----- Text section -----

Last Friday, a federal appeals court dealt a blow to the recording industry's fight against online piracy. Apparently, the subpoenas the Recording Industry Association of America has been serving to Internet service providers are illegal. The decision caps a wacky year for the battle over file-sharing, and there's no indication that it's going to let up at all for 2004. The RIAA is gearing up for the battle of its life, and file sharers are entrenched. Here's a short vocab list to help you follow the battle in the next year.

Peer-to-peer (P2P) Networks: The RIAA's pet peeve, and a bit of an enigma for lawmakers. P2P networks allow file sharing between networked computers without a central server. Napster was shut down because it had central servers where it stored copyrighted music files that users could download. P2P networks, such as Kazaa, only connect users, allowing them to trade files on their hard drives. Kazaa doesn't actually provide any copyrighted material and, consequently, can't be touched by the lawman.

Digital Millennium Copyright Act: The act, passed in 1998, that was meant to update copyright laws for the digital age. Critics derided the act as unconstitutional because it infringes on file sharers' First Amendment rights. The act has been interpreted by the RIAA to mean that the group can take any measure necessary to fight digital copyright infringement. Friday's decision was a reinterpretation and a slap in the face for the industry.

Internet Service Providers: Big winners in last week's federal appeals-court decision. Since the RIAA began suing music downloaders in September, it has been serving ISPs with subpoenas left and right, demanding the ISPs hand over names of clients the association wished to sue for thousands of dollars. Now, a judge's signature is needed to get that information.

RIAA's Anti-Piracy Unit: Fighting for the rights of artists (and CEOs) to make money off of original music, the Unit has succeeded more in giving the entire industry black eye after black eye. With an amazing thuglike mentality, the RIAA has been suing grandparents and 12-year-old girls.

Bradley Buckles: Former director of the federal Bureau of Alcohol, Tobacco, Firearms and Explosives (ATF) and, as of Jan. 3, head of the RIAA's Anti-Piracy Unit. That's right: Buckles, the man responsible for keeping guns and drugs off the street, is now responsible for keeping 50 Cent and Ween off your hard drive.

Sued for Copyright Infringement: What all of you peer-to-peer file sharers will be if a higher court reverses Friday's decision--which could happen.

Leeching: How you will protect yourself. Find a peer-to-peer network that allows you to turn your file sharing off. Turning it off denies other users access to your hard drive, but allows you to continue downloading files. Leeching isn't good etiquette, but it's the only way to keep the RIAA from seeing all your illegal Enya tracks.

Buy: What you should do with CDs by artists you enjoy and respect. It's also what you should do with CDs by local artists. And it's what you should do at locally owned independent record stores, as those businesses have been suffering from sluggish sales and getting screwed by the major labels all year.

----- Supplied material -----

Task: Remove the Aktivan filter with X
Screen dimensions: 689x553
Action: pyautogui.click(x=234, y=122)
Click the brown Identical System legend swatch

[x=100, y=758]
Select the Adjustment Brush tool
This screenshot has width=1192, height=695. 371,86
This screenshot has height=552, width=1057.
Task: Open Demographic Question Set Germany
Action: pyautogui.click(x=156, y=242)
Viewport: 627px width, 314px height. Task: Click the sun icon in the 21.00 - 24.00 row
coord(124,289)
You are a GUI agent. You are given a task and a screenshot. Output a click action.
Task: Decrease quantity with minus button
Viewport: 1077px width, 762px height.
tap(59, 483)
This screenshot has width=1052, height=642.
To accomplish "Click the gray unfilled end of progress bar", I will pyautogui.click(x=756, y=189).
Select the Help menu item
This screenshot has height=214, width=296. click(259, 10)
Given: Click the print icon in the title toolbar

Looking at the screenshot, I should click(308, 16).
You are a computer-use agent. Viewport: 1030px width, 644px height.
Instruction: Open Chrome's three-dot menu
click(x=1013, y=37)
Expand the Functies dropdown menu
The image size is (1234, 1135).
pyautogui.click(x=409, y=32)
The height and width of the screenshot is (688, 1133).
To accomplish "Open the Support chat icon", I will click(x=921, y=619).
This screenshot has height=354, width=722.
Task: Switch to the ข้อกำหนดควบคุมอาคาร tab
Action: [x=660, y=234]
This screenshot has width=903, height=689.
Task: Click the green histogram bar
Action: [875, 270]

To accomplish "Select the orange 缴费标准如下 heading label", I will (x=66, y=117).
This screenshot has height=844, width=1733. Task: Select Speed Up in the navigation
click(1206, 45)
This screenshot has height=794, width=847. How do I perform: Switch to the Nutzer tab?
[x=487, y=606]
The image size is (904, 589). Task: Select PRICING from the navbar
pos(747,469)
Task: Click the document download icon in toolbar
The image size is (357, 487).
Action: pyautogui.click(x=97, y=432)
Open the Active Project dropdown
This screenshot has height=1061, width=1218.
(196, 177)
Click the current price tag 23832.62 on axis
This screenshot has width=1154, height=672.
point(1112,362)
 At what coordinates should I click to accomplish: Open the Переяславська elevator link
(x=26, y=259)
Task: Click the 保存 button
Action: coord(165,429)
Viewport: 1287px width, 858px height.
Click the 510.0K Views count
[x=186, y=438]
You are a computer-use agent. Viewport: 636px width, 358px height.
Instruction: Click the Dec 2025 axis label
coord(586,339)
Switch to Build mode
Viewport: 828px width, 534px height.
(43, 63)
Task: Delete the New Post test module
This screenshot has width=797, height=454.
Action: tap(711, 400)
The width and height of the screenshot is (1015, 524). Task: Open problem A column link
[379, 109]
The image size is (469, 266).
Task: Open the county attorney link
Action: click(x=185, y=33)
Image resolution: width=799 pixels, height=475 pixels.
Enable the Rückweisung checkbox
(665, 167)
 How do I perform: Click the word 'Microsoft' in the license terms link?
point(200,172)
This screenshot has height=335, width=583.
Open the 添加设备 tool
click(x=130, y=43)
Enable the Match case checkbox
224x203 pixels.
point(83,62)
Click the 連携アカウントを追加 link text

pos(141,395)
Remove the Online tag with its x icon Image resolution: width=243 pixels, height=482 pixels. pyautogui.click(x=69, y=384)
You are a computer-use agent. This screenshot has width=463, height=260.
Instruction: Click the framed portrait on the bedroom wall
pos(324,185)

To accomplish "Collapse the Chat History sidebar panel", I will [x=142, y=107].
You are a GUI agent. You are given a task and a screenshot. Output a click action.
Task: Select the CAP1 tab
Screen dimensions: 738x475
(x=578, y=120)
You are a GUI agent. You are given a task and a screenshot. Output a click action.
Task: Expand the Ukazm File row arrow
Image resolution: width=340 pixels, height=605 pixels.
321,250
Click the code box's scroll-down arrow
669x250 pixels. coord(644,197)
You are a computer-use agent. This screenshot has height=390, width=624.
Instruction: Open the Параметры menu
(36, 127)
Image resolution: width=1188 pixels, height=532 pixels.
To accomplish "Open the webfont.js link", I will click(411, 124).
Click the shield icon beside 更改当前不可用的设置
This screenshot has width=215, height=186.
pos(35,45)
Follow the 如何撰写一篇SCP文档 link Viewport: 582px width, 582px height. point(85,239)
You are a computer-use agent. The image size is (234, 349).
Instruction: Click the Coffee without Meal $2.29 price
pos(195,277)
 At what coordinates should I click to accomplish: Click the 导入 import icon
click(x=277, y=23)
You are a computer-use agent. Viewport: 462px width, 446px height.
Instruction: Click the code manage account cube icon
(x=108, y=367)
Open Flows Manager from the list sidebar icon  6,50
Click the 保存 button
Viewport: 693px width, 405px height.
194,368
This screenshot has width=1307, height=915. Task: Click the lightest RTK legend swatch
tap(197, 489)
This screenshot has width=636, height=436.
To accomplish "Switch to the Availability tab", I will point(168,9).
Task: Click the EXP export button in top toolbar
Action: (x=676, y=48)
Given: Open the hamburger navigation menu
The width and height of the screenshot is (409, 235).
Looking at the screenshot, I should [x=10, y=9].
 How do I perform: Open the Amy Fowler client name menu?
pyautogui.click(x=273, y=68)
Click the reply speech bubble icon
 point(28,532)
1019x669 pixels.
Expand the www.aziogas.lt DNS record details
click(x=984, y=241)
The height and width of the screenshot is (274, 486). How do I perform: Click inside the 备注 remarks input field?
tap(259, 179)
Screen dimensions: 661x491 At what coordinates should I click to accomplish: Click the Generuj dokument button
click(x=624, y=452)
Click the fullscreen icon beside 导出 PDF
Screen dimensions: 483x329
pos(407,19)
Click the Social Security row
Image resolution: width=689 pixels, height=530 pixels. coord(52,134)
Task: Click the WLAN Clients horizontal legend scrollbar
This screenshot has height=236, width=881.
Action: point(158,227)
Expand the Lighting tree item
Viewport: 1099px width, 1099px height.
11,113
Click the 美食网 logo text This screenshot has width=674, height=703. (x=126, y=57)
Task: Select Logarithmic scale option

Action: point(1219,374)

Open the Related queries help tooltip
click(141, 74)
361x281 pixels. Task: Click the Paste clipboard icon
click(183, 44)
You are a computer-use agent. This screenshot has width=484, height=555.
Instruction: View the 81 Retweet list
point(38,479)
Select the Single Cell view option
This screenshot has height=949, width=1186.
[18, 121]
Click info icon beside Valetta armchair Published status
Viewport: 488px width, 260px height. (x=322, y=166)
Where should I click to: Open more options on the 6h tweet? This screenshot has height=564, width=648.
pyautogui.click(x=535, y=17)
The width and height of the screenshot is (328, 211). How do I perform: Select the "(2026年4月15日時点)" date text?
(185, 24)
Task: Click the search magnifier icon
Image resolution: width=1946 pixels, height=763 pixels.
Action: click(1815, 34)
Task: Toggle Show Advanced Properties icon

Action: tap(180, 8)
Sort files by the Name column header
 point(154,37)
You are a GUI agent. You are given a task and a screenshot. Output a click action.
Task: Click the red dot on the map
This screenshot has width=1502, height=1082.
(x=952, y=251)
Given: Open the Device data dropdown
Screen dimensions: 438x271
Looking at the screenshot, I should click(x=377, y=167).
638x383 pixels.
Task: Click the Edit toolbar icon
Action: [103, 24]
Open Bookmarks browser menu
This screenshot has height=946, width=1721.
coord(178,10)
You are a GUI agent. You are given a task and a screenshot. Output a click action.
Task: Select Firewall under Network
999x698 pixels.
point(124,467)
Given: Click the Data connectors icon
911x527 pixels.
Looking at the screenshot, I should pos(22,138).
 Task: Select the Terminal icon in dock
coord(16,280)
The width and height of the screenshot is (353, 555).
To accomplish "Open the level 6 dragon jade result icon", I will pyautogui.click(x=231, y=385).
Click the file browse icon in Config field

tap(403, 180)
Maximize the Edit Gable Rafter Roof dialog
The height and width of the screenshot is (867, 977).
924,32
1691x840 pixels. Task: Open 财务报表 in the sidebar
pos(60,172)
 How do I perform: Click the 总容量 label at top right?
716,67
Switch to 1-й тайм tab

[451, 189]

-----

### Work instructions
Decide whether each statement below agrees with the file-sharing text, answering yes or no and quoting the words of the text that settle it.
1. Napster was shut down because it stored copyrighted music files on central servers.
2. The Digital Millennium Copyright Act was passed in 2000.
3. After the appeals-court decision, a judge's signature is required to get client information from Internet service providers.
The stored data has nothing to do with the exercise.

### Output of the task
1. Yes: "Napster was shut down because it had central servers where it stored copyrighted music files that users could download."
2. No: "The act, passed in 1998, that was meant to update copyright laws for the digital age."
3. Yes: "Now, a judge's signature is needed to get that information."